REVOCABLE V.S. IRREVOCABLE LIVING TRUST published on

A revocable trust, often referred to as a living trust, is a legal entity created to hold ownership of an individual’s assets during their lifetime and distribute them to beneficiaries upon their death. The key feature of a revocable trust is that the creator (often called the grantor or settlor) retains the ability to modify or revoke the trust during their lifetime. This means they can add or remove assets, change beneficiaries, or even dissolve the trust altogether if they wish.

An irrevocable trust is a type of trust in which the terms cannot be modified or terminated without the permission of the beneficiaries. Once assets are placed into an irrevocable trust, they are no longer considered the property of the grantor and generally cannot be taken back by the grantor. This is in contrast to a revocable trust, where the grantor retains the ability to modify or revoke the trust. It’s important to note that creating an irrevocable trust involves giving up control and ownership of the assets placed into the trust. Additionally, the tax and legal implications of irrevocable trusts can be complex, so it’s advisable to consult with a legal or financial advisor before creating one.
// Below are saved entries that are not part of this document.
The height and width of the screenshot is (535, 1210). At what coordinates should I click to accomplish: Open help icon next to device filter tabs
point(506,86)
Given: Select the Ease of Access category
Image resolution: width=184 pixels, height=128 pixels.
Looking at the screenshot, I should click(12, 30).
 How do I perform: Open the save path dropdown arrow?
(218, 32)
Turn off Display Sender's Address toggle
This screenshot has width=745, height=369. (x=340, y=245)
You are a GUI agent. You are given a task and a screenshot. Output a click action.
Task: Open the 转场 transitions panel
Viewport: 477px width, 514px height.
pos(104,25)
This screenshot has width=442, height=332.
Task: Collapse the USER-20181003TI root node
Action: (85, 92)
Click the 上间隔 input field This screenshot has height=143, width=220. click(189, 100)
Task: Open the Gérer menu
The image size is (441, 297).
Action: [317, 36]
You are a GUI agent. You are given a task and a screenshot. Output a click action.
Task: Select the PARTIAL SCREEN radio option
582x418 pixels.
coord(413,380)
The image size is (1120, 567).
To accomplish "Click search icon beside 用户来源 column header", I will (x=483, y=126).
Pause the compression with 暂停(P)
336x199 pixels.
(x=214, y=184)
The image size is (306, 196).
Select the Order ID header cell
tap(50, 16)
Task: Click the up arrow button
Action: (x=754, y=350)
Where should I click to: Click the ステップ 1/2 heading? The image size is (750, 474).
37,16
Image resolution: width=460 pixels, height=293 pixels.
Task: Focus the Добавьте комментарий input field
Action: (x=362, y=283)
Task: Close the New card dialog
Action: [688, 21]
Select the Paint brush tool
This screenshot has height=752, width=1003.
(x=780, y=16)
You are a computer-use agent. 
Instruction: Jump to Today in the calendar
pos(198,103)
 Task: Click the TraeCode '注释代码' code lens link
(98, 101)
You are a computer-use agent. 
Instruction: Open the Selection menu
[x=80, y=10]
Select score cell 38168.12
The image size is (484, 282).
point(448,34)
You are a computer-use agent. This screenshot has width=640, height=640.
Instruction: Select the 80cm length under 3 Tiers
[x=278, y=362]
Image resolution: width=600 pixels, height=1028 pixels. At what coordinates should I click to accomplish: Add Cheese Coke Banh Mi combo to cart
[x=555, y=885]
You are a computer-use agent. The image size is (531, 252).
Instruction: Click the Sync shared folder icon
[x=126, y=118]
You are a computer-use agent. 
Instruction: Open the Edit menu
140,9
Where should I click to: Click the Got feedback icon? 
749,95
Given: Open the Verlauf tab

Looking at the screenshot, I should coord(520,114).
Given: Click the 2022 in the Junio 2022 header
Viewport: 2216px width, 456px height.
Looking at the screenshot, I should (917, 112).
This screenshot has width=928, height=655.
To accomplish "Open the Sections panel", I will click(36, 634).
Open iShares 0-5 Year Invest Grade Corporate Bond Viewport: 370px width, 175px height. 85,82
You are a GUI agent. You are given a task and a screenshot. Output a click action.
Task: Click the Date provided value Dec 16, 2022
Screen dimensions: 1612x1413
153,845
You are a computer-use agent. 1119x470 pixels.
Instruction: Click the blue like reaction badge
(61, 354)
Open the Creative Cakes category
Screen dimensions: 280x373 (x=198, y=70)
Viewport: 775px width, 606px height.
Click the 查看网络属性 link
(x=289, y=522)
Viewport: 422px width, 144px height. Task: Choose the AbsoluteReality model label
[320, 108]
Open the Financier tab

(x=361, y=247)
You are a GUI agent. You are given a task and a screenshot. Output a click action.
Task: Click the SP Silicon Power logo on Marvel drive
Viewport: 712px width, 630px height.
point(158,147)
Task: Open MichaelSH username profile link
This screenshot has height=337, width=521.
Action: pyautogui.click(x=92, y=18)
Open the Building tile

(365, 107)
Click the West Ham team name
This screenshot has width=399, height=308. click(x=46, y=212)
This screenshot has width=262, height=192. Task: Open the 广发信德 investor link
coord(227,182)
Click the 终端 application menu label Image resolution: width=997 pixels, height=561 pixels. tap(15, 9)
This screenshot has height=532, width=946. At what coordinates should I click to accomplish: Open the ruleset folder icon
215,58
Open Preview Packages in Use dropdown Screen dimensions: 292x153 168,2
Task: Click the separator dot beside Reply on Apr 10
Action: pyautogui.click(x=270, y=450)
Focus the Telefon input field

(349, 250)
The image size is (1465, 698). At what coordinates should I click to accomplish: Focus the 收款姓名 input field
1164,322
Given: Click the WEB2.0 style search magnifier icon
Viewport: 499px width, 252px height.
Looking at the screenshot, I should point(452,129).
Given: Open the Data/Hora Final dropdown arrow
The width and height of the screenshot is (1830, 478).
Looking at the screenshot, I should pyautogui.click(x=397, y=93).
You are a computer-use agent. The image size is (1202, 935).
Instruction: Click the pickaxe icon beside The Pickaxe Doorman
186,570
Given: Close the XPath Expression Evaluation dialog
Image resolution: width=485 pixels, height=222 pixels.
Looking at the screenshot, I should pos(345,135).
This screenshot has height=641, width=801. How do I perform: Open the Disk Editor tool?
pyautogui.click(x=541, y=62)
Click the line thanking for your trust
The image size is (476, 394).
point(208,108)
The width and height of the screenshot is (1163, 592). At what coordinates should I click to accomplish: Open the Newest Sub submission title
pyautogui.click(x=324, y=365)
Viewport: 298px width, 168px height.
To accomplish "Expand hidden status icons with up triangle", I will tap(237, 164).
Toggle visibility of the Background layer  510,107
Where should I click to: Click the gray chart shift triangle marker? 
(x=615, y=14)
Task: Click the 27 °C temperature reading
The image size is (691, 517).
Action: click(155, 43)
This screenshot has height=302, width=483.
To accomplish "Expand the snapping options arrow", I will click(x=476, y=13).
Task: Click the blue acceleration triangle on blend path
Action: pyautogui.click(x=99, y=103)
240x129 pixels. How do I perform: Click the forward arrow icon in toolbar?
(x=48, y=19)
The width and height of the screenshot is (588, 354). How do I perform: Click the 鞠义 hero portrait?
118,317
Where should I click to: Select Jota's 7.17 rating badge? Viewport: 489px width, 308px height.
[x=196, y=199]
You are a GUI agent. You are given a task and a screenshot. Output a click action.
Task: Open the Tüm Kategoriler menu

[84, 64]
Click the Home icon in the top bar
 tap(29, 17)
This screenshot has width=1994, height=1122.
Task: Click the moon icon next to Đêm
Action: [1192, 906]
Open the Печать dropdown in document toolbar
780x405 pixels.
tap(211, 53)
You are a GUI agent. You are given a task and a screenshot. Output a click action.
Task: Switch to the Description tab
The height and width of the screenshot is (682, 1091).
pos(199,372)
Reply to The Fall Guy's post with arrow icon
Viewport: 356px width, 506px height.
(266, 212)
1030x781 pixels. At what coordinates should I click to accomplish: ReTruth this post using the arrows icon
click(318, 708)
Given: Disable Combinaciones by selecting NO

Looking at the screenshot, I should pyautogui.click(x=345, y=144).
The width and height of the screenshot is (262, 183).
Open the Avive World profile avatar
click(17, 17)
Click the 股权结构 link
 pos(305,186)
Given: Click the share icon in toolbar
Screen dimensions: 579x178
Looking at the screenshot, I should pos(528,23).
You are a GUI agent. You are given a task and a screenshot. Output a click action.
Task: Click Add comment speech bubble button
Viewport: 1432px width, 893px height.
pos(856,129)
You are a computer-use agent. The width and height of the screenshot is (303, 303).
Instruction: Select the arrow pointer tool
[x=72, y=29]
The main difference between an irrevocable trust agreement and a revocable trust agreement lies in the level of control and flexibility they offer to the grantor (the person creating the trust). There are also estate planning and tax implications, and probate avoidance and privacy to take into consideration.

CONTROL AND FLEXIBILITY

A Revocable Trust provides Control and Flexibility, allowing the grantor to retains control over the assets placed into the trust and can modify or revoke the trust at any time during their lifetime. This includes the ability to change beneficiaries, alter the terms of distribution, or dissolve the trust entirely.

In contrast, an irrevocable trust agreement cannot be modified or revoked by the grantor once it’s established (funded), except under limited circumstances and with the consent of the beneficiaries. The grantor relinquishes control over the assets placed into the trust, which are managed according to the terms outlined in the agreement.

ESTATE PLANNING AND TAX IMPLICATIONS

For estate planning and tax implications, a Revocable Trust typically includes the grantor’s assets in the taxable estate. Since the grantor retains control over the assets, they can still be accessed by creditors and are subject to estate taxes upon the grantor’s death.

In contrast, assets transferred into an irrevocable trust are generally removed from the grantor’s taxable estate, potentially reducing estate taxes. Additionally, depending on the terms of the trust and applicable laws, assets in an irrevocable trust may be protected from creditors and lawsuits.

PROBATE AVOIDANCE AND PRIVACY

For Probate Avoidance and Privacy, both types of trusts can help avoid probate, but irrevocable trusts are typically more effective in this regard because assets held in them are not considered part of the probate estate. Both types of trusts can also provide privacy for the beneficiaries, as the details of the trust and its assets are not typically made public through the probate process.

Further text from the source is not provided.